*Exercise instructions*.
Among the entries below, extract exactly the lines that run from the one with "Image resolution: width=428" through the one with "You are a computer-use", both ends included.

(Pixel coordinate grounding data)

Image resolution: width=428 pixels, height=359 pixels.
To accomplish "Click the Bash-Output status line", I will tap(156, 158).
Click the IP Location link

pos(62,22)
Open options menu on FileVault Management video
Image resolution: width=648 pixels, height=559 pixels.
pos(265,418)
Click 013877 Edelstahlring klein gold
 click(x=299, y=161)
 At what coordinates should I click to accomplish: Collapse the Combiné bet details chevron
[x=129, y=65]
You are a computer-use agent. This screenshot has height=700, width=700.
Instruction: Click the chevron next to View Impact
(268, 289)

...

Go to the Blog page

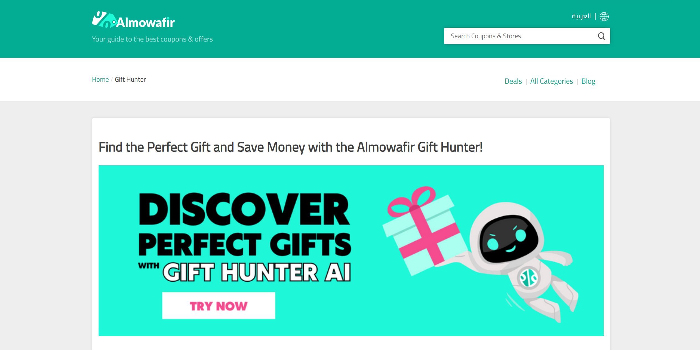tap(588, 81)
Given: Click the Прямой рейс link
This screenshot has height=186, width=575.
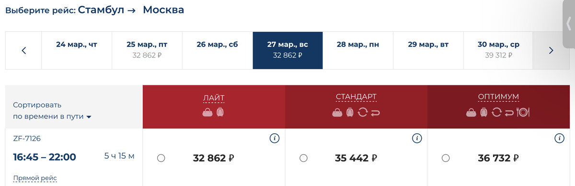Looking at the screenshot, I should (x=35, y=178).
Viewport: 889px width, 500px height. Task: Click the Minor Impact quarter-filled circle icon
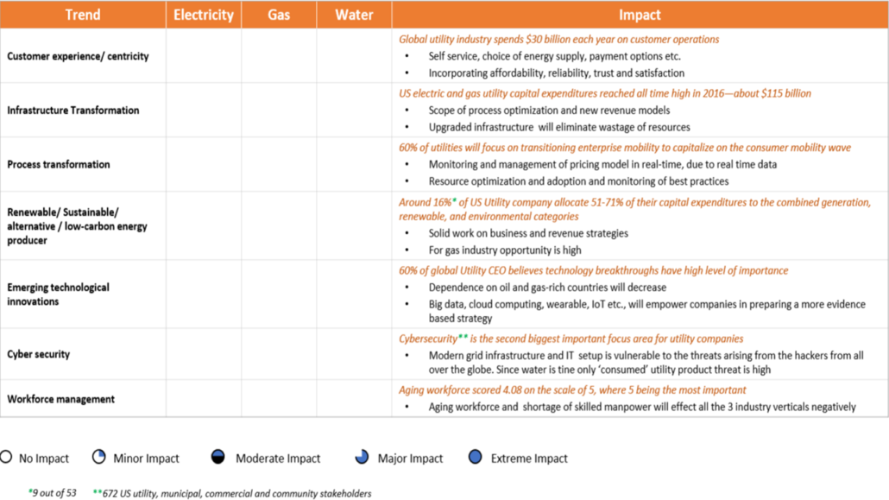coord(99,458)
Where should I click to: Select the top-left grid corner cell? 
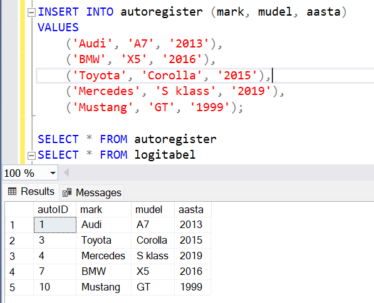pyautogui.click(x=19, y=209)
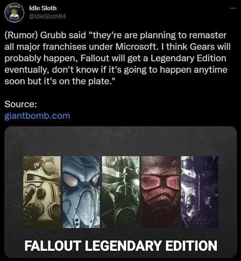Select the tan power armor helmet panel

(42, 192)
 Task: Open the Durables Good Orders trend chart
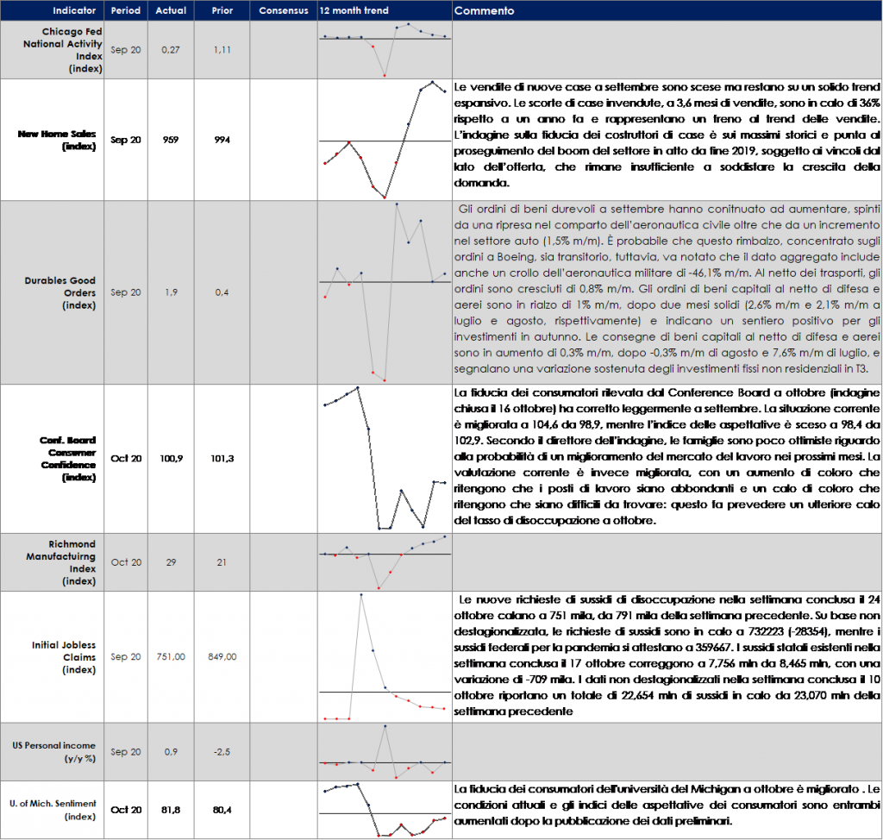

*Reply to the task*.
Image resolution: width=428 pixels, height=359 pixels.
To accomplish "Click the Bash-Output status line", I will tap(156, 158).
Click the IP Location link

pos(62,22)
Open options menu on FileVault Management video
Image resolution: width=648 pixels, height=559 pixels.
pos(265,418)
Click 013877 Edelstahlring klein gold
 click(x=299, y=161)
 At what coordinates should I click to accomplish: Collapse the Combiné bet details chevron
[x=129, y=65]
You are a computer-use agent. This screenshot has height=700, width=700.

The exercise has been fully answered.